:: Exercise materials

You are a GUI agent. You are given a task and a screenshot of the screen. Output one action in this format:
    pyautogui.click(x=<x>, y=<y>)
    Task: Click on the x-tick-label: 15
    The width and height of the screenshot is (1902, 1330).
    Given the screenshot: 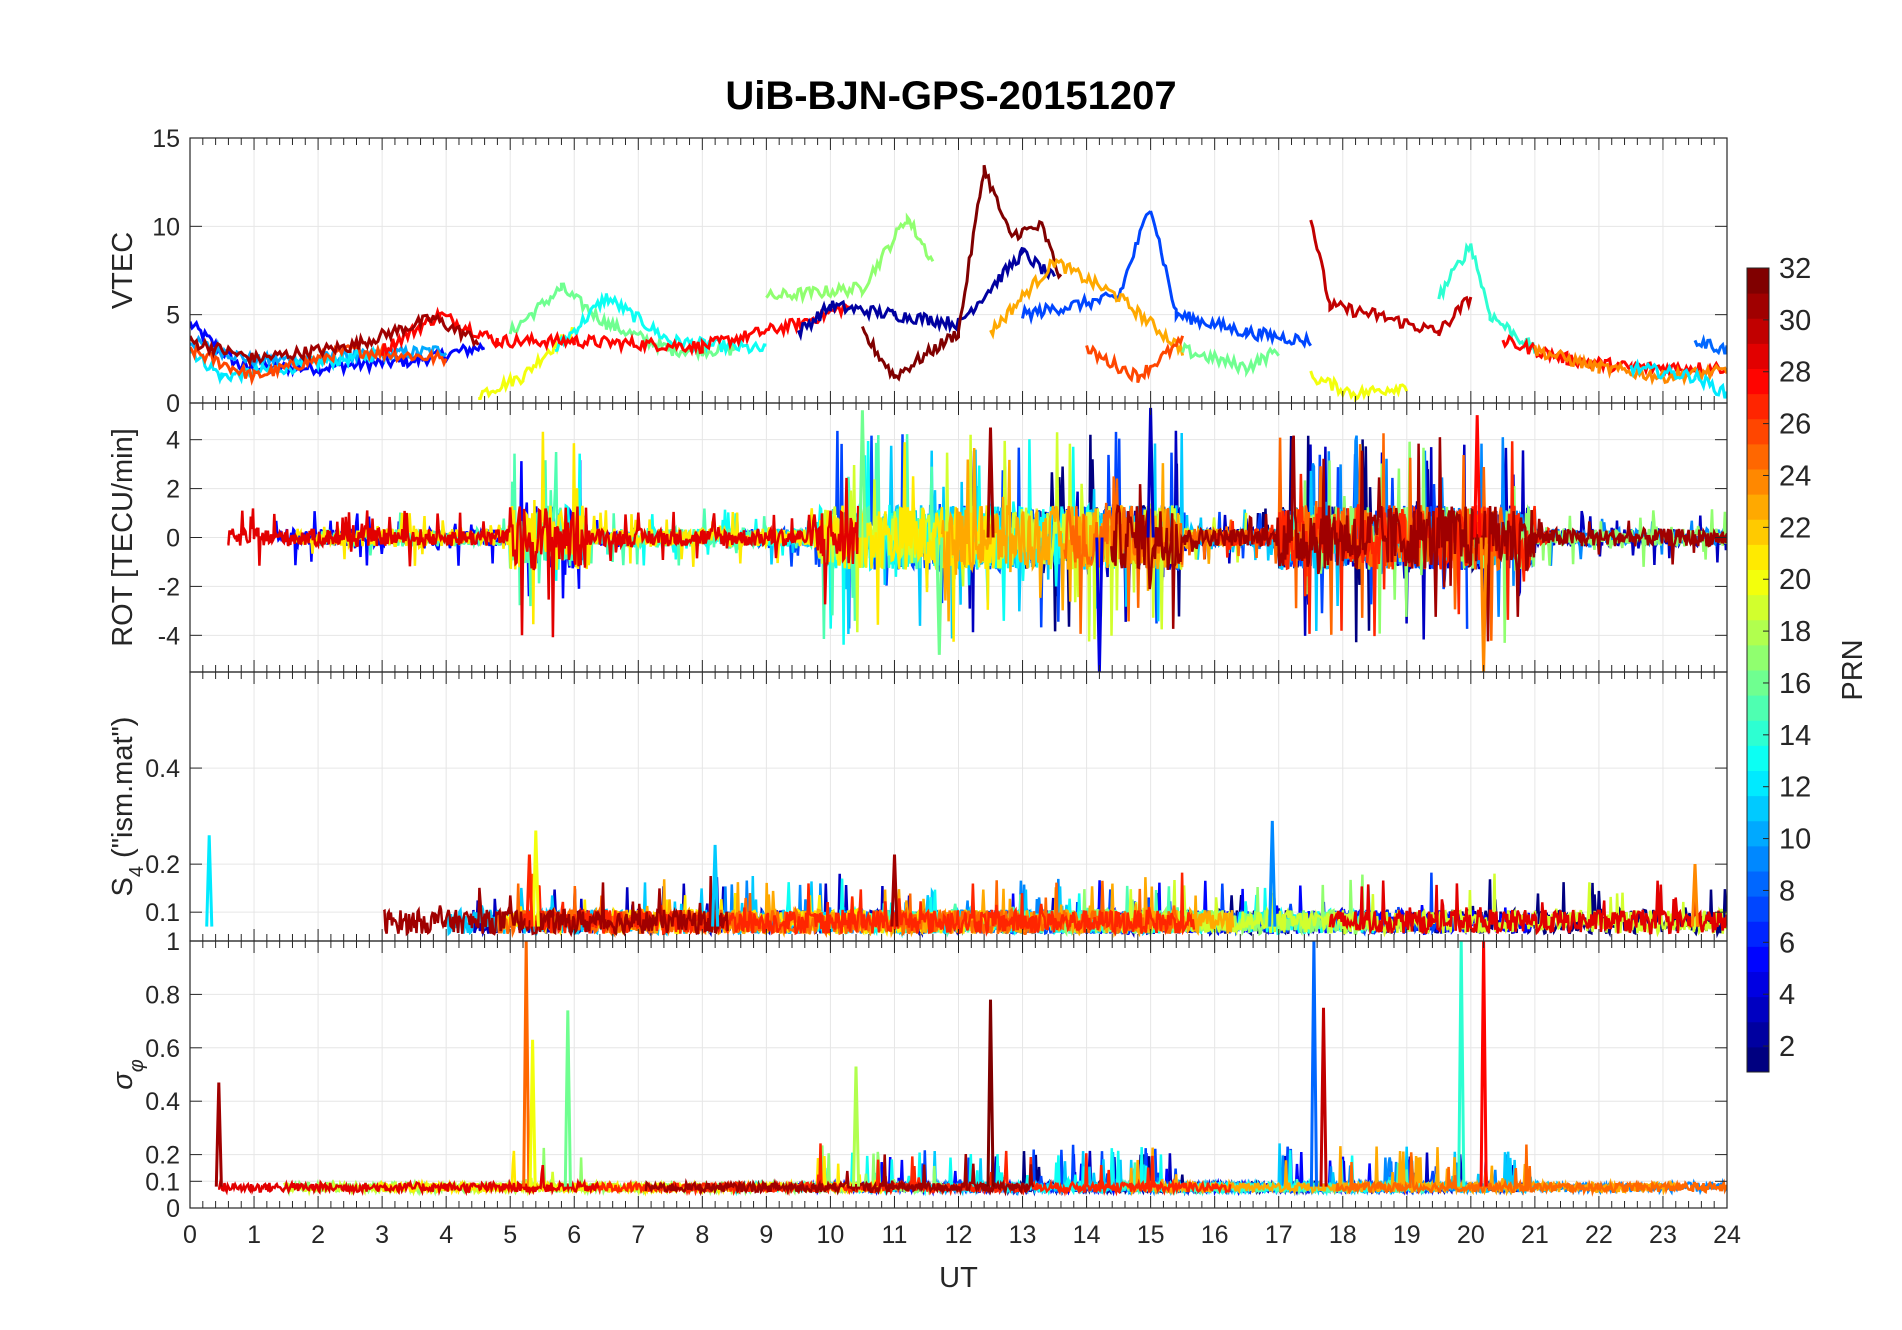 What is the action you would take?
    pyautogui.click(x=1151, y=1235)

::::

Starting at the top of the rows and ending with the line that contains "The width and", output those lines as a Markdown table. Use the columns No. and Text, with a running number and the line, and skip any blank lines.

| No. | Text |
|---|---|
| 1 | You are a GUI agent. You are given a task and a screenshot of the screen. Output one action in this format: |
| 2 |     pyautogui.click(x=<x>, y=<y>) |
| 3 |     Task: Click on the x-tick-label: 15 |
| 4 |     The width and height of the screenshot is (1902, 1330). |